Ha un testo velato di mestizia, anche perché trae dall’atmosfera del tramonto (il dì che muore) ispirazione per ricorrere alla fede come ultima, incrollabile àncora di salvezza.
La prediligeva mio fratello Aniello, ieri defunto, che la tolse dall’oblìo e me la presentò. Non è una fra le canzoni rivolte alla Madonna cantate di frequente, anzi è una di quelle neglette. Più bella perché più umana.

Con l’amico Nino Picicco le demmo nuova evidenza.


Col dì che muore

Col dì che muore

l’anima stanca

di palpitare vien meno e manca.

Par che si spenga a poco a poco

della speranza l’ultimo fuoco.

Se non mi porgi la bianca mano

se non sorreggi il cuore umano

sono perduto, dolcezza mia:

Salvami tu, Vergin Maria.

Qui di seguito la versione cantata:

2 commenti per In ricordo di Aniello. Col dì che muore

  • Enzo Di Fazio

    Conoscevo Aniello praticamente da una vita. Lo conoscevo per essere il fratello di Franco con cui ci sono rapporti di amicizia e di frequentazione che risalgono ai tempi delle scuole superiori. Lo conoscevo per essere il cognato di Antonio Feola, marito di Ersilia, vicina di casa con la cui famiglia ci sono stati sempre bei rapporti fin dall’età dell’infanzia. Non c’era Pasqua che Aniello non salisse sugli Scotti per festeggiarla assieme alle famiglie di Antonio e di Candida. Lo conoscevo per la stima reciproca che trapelava dai colloqui che ci capitava di avere ogni qualvolta ci incontravamo.
    Belle le parole utilizzate da Franco per ricordarlo nel momento in cui, certamente in pace, se n’è andato.
    Lui che ha sempre trovato nella fede la forza per superare ogni travaglio della vita, alla pratica della fede ha dedicato, attraverso il diaconato, oltre vent’anni della propria esistenza.
    E così molto efficacemente, oggi, nel dì che muore, la Diocesi di Gaeta, attraverso il proprio sito, nell’annunciare la sua scomparsa, scrive: il diacono Aniello De Luca è tornato alla Casa del Padre.

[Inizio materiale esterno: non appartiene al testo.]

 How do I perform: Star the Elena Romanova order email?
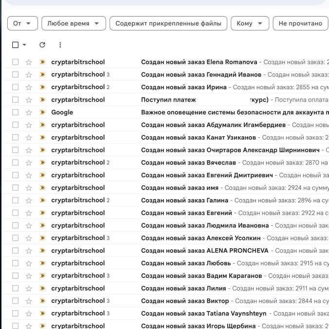[29, 62]
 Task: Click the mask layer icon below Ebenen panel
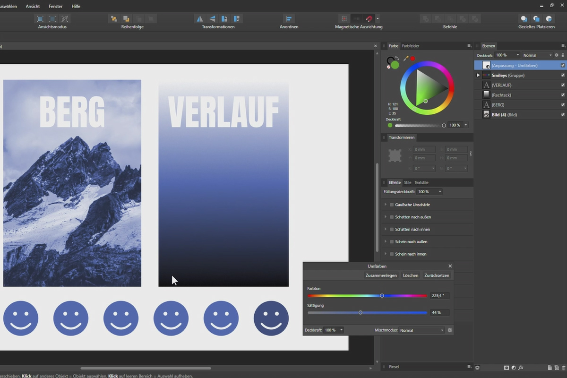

    Ai familiari di Aniello, alle figlie, al fratello Antonio le condoglianze di Ponzaracconta.
    A Franco la vicinanza mia e l’abbraccio degli amici della Redazione.

  • Pasquale Scarpati

    – Pascali’, scusa ma non mi posso alzare – mi ha sussurrato, non molto tempo fa, seduto sulla prima panca della chiesa quando mi sono avvicinato a lui e mi sono abbassato per salutarlo in occasione di un altro triste evento. L’ho visto sofferente. In quel momento lui, per me, si è sollevato ed è divenuto gigante mentre io mi sono divenuto piccino piccino.
    Quando ci incontravamo bastava uno sguardo: ci capivamo al volo anche senza parlare.
    Non ho più occhi in cui specchiarmi.
    Rimani nello specchio del cuore.